KEESEVILLE - When heading to a call, emergency responders don't always know what to expect. That's why Kent Faus works with a core team of volunteers to provide training for their fellow emergency medical service providers.
Since 2009, Morrisonville Ambulance Service has sponsored a "Patients with Special Needs Conference" to provide specialized training for emergency personnel, and this year was no exception. Faus, who serves as EMS captain for the Morrisonville rescue squad, said the goal is to provide better insight into the vast health issues and psychological conditions of patients with special needs.
"The purpose is to learn more about people we don't deal with on a continuous basis," said Faus.
The challenge of delivering emergency medical care can be enough on its own, but working with a severely autistic patient or one with special medical needs can be difficult if responders don't know in advance how to deliver appropriate care or be prepared for severe behavior issues.

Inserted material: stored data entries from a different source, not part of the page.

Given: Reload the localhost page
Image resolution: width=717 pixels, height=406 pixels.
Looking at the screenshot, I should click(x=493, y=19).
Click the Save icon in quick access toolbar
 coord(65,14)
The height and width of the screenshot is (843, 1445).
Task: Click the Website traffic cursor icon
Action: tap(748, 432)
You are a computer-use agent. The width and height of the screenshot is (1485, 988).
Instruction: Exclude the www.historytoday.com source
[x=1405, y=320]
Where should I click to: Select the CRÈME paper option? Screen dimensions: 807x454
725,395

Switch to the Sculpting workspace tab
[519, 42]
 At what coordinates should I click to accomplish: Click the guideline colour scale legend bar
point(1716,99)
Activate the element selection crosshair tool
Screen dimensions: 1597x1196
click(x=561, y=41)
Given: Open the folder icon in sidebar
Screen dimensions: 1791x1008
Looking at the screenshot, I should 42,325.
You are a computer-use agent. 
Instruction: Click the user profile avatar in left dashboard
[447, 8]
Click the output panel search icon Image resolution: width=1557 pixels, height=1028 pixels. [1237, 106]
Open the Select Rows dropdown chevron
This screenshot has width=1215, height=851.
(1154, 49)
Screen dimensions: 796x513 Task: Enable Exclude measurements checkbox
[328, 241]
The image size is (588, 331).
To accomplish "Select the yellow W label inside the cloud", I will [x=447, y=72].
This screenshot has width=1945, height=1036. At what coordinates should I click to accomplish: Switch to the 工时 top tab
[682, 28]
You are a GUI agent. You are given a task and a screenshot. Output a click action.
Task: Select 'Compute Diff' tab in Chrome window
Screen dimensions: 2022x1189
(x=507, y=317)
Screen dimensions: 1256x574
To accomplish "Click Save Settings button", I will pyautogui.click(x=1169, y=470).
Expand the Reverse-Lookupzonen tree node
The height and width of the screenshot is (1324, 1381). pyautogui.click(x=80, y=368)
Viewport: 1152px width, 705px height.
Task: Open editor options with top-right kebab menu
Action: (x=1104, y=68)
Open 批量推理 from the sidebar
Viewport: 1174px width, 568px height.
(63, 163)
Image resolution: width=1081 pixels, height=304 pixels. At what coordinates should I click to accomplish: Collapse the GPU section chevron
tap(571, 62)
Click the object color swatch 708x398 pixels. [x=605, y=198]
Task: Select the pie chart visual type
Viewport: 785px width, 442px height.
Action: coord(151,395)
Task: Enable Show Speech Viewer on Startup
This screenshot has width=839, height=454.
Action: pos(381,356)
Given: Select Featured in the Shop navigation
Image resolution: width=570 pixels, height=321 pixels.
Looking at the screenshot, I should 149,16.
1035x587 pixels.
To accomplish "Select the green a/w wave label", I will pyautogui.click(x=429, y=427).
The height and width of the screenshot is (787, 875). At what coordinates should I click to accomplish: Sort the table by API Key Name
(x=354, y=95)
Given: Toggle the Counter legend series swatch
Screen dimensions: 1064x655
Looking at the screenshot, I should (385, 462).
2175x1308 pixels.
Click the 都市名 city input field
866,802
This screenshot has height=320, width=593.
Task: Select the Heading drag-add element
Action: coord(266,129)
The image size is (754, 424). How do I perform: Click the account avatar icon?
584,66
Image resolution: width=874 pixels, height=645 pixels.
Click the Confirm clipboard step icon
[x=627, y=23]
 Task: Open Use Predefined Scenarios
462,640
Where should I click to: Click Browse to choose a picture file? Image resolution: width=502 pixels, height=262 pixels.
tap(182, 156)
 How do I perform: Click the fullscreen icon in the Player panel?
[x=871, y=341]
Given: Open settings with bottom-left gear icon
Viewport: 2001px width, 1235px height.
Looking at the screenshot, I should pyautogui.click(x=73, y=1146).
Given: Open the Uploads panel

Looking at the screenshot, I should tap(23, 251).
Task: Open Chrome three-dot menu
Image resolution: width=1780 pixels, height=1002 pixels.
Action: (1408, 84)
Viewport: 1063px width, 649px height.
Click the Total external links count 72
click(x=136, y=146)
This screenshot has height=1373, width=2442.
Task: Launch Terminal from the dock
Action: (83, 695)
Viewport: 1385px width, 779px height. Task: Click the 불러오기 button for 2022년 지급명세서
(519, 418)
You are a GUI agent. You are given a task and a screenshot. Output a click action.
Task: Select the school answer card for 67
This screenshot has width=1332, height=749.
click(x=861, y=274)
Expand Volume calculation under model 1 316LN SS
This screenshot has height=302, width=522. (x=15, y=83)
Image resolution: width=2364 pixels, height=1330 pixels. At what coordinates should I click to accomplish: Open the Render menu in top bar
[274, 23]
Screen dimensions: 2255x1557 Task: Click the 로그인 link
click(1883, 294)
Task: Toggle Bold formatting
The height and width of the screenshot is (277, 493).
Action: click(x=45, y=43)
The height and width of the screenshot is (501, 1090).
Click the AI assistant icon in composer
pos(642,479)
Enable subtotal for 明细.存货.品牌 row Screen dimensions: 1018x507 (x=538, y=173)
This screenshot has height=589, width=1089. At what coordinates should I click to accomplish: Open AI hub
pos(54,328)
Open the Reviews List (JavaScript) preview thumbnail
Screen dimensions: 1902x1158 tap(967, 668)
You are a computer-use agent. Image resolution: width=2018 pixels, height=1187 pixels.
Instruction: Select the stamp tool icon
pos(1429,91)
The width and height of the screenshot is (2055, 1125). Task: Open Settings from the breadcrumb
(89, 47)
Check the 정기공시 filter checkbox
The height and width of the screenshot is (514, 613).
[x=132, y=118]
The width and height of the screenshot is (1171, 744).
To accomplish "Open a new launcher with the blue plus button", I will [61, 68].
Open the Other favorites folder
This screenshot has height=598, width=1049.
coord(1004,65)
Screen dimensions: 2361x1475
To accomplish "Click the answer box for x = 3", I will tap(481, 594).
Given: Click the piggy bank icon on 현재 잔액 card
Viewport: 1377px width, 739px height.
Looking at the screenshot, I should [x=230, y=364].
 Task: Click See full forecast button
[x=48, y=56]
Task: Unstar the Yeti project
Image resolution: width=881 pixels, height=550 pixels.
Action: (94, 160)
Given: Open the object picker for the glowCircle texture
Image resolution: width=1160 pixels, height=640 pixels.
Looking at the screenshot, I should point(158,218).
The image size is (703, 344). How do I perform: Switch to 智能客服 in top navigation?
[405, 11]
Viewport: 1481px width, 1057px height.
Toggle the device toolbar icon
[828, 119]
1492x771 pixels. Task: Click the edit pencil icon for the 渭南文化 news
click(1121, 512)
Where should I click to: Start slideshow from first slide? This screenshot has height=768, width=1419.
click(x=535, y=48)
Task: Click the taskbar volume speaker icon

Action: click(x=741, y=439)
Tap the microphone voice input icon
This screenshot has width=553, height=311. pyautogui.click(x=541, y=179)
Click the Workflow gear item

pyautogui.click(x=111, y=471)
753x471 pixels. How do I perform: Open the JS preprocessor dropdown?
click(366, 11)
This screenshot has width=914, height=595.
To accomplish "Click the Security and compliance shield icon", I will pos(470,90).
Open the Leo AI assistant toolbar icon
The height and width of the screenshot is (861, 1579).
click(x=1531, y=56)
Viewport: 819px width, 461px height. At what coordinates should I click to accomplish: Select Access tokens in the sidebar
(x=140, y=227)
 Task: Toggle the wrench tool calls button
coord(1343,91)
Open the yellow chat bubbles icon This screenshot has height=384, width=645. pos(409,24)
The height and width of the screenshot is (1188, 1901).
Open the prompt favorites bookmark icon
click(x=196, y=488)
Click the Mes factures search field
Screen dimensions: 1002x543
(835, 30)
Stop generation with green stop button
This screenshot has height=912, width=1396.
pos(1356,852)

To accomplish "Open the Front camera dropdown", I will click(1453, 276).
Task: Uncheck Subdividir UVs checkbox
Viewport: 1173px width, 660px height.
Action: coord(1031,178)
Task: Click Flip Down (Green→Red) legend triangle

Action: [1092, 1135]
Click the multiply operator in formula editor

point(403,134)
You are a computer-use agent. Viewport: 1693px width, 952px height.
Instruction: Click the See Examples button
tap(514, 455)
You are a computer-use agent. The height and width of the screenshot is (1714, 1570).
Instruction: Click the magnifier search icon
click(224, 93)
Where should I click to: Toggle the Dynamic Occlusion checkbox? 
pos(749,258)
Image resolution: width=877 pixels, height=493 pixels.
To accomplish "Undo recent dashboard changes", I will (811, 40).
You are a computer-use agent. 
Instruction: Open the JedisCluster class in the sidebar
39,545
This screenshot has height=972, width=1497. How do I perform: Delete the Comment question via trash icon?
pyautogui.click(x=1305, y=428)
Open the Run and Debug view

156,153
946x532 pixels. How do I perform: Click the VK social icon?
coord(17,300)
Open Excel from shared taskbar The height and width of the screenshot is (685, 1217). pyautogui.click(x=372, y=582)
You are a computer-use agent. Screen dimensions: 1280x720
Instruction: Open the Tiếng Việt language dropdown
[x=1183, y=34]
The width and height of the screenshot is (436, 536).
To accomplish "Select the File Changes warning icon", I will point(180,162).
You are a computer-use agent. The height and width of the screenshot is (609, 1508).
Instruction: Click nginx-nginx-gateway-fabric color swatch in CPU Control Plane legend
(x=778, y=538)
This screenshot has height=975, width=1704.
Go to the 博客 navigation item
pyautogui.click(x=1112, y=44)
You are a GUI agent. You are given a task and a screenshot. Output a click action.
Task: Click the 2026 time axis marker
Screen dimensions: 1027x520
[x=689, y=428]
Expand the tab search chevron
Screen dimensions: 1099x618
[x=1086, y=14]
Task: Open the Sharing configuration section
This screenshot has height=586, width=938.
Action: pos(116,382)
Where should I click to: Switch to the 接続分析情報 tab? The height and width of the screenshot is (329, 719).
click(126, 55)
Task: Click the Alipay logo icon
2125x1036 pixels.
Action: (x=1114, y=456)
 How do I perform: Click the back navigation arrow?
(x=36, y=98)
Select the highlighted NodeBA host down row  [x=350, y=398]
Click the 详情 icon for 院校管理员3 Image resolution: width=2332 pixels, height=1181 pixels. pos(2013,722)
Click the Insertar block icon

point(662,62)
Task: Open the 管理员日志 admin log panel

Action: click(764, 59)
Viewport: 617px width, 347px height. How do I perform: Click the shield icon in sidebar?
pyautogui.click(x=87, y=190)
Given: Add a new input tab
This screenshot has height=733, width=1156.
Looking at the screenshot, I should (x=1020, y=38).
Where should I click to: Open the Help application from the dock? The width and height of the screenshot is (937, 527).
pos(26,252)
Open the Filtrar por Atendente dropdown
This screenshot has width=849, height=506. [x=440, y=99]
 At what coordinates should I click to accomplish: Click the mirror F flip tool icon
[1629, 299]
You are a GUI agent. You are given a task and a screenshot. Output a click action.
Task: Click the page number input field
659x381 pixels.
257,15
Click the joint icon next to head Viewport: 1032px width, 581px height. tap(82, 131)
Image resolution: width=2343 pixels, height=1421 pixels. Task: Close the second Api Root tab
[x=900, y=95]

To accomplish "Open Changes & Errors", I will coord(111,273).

"There are certain clientele that we deal with that we don't know a lot about; we don't have a lot of training on," said Faus, adding mainstream EMS training only gives a "snapshot" of handling patients with Alzheimer's disease, cystic fibrosis and post-traumatic disorder, among other conditions covered by the conference. "That's why we've tried to go from one end of the spectrum to the next and back again."
Though the Morrisonville department, like many others, mainly deals with calls relating to cardiac and diabetes-related issues, said Faus, it's important to know more about the increasing variety of special needs cases.
"We get a call maybe once every four or five months for a patient who's autistic or who has maybe a feeding tube problem," said Faus. "If we can learn something here, then maybe they don't need to go to the hospital; maybe it's something we can fix with the crew we have on the ambulance. This can only improve the quality of care we give."